By North Shore Health Department
Wednesday, Jul 23 2008, 03:11 PM

State health officials are reminding all Wisconsin residents to use caution around wild animals to protect against rabies, a viral disease transmitted by bites from infected animals.  Bats and skunks are the most likely to carry the rabies virus, but dogs, cats, raccoons, and foxes can also transmit the disease.

The best method of prevention is to use caution around unfamiliar animals -- domestic or wild.  If you are bitten by an animal, wash the wound immediately with plenty of soap and water.  Contact your physician and local health department to report the bite.  If you can do so safely, capture and confine the animal so it can be tested for rabies.  Oftentimes, the animal is turned loose or destroyed and cannot be tested.  In such a situation, the person who was bitten (or exposed if young children are involved) must undergo anti-rabies shots which is a series of five shots plus one immune globulin shot at the time of the bite.  If the animal is available for testing or observation, no anti-rabies treatment is needed in the majority of cases.  However, since rabies is usually a fatal disease (there is only one known human survivor), it is not worth the risk of assuming the animal does not have rabies and treatment is not needed.  Every animal bite by an unfamiliar animal should be followed up appropriately.

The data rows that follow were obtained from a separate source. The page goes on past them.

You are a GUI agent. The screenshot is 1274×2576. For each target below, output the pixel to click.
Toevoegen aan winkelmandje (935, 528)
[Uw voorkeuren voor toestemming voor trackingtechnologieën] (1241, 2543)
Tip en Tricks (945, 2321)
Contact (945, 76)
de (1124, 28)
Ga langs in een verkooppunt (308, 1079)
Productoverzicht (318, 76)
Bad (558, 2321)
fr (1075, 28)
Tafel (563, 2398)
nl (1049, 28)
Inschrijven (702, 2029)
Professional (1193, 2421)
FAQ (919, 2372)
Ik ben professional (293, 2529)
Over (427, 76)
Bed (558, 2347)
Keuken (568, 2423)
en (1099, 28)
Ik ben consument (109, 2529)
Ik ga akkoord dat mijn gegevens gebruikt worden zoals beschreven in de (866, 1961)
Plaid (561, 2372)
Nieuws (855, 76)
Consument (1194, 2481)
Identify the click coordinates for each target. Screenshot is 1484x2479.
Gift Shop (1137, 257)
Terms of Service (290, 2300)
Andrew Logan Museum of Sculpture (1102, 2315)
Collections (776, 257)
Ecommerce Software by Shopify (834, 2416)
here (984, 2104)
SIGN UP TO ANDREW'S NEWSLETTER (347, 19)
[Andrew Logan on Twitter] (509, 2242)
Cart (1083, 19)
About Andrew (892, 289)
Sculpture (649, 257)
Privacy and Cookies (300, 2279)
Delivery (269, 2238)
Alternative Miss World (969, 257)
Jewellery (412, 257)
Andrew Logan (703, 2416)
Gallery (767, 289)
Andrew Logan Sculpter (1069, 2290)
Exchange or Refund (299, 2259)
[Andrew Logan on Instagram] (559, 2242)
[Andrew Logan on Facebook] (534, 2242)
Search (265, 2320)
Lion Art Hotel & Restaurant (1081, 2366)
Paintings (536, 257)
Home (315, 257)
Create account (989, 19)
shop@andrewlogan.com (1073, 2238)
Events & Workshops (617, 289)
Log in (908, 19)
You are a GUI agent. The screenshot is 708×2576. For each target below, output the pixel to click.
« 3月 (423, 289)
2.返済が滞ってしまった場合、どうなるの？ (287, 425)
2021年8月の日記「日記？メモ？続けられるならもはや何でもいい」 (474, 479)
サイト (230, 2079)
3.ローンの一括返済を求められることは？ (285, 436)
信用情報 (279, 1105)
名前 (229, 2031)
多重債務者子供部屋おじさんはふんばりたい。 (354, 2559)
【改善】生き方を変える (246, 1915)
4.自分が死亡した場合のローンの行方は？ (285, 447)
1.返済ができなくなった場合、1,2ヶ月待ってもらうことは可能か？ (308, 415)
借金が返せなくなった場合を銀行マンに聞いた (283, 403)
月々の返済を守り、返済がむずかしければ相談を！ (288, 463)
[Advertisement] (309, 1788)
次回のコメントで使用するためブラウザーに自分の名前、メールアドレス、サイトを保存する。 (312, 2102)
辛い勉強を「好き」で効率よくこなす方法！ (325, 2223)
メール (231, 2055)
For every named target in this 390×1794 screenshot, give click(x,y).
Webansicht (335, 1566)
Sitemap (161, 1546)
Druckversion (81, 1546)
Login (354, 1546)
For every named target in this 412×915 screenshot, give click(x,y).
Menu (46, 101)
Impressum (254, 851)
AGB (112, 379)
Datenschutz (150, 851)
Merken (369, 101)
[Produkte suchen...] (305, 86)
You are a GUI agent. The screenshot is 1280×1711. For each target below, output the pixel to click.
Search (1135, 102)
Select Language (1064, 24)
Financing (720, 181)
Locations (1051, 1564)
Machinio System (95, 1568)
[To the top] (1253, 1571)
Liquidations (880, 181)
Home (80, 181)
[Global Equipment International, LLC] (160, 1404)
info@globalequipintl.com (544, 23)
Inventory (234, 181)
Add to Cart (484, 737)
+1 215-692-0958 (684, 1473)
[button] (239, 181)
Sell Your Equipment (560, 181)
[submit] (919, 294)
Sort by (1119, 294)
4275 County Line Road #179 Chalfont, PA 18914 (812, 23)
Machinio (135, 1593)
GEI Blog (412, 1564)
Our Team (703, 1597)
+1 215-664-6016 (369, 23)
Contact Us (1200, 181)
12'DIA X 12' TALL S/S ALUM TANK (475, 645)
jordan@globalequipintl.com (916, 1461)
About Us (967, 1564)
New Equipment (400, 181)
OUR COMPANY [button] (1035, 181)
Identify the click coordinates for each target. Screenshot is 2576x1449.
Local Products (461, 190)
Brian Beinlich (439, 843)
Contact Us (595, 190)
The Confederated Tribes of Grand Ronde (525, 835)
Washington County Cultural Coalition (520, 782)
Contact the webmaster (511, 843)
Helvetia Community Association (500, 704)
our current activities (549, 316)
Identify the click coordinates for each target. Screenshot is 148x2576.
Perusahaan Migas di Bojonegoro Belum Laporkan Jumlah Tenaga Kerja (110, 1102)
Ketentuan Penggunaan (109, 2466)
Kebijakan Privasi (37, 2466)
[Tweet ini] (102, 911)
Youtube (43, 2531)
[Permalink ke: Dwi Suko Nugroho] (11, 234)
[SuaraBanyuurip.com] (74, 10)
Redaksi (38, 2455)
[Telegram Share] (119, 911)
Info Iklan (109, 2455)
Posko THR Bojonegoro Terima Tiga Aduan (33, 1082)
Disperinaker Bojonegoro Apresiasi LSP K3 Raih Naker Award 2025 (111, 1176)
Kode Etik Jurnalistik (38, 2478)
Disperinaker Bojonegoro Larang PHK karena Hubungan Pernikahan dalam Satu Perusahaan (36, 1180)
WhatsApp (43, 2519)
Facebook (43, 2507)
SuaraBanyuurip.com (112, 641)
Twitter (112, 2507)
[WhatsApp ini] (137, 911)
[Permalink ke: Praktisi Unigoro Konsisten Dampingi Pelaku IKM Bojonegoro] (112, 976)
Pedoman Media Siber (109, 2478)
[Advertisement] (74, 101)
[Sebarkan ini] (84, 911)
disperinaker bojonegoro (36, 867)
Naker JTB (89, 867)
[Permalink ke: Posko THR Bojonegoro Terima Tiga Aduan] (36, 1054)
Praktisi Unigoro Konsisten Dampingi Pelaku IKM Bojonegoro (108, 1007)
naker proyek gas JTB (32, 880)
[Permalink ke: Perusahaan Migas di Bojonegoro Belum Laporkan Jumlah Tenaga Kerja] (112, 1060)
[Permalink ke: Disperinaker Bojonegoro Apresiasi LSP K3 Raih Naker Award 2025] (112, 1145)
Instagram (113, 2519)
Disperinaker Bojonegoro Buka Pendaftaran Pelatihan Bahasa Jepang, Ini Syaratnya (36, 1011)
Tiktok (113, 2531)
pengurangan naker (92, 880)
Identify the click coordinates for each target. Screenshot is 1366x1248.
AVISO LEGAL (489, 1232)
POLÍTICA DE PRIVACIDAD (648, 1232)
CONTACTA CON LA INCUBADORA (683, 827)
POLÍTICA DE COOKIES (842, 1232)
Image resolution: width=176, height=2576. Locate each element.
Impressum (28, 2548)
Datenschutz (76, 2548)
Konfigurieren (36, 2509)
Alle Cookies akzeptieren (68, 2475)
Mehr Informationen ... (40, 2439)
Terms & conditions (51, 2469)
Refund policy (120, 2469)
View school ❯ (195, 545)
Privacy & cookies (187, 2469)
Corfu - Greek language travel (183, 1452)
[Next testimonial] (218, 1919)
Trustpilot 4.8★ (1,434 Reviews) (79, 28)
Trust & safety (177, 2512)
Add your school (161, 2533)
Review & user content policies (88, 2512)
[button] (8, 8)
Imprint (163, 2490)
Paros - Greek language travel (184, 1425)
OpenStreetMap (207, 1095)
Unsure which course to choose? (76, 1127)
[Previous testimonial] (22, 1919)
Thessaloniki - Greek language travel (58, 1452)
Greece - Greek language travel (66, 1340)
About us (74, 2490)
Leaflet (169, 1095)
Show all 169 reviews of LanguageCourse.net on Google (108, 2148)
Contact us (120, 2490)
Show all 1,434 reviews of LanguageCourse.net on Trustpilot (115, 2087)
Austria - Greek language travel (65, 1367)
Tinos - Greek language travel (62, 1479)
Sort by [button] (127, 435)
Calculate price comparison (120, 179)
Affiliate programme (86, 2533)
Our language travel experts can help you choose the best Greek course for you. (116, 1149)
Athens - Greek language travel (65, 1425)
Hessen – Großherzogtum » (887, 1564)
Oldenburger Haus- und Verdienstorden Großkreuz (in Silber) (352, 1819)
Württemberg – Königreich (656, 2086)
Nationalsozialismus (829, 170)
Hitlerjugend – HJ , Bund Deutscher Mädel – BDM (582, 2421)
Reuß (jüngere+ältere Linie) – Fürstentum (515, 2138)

To help avoid possible exposure to rabies:

  • Avoid contact with wild animals.  Do not try to nurse a sick animal back to health.  Call an animal control official or a wildlife rehabilitator if you find a sick animal.
  • Never touch unfamiliar or wild animals and teach children to do the same.  Stray cats and dogs may not be accustomed to being handled and are more likely to bite.
  • Never adopt wild animals or bring them into your home.  Even baby animals can carry rabies.
  • Walk your dog on a leash and do not let it roam freely where wild animals may be present.
  • Secure trash cans and pet foods so they do not attract wild animals.
  • Keep bats out of living areas by securing open or loose fitting doors, attics, unscreened windows, and chimneys. 
  • Be sure to have your pets vaccinated against rabies and keep current with booster shots.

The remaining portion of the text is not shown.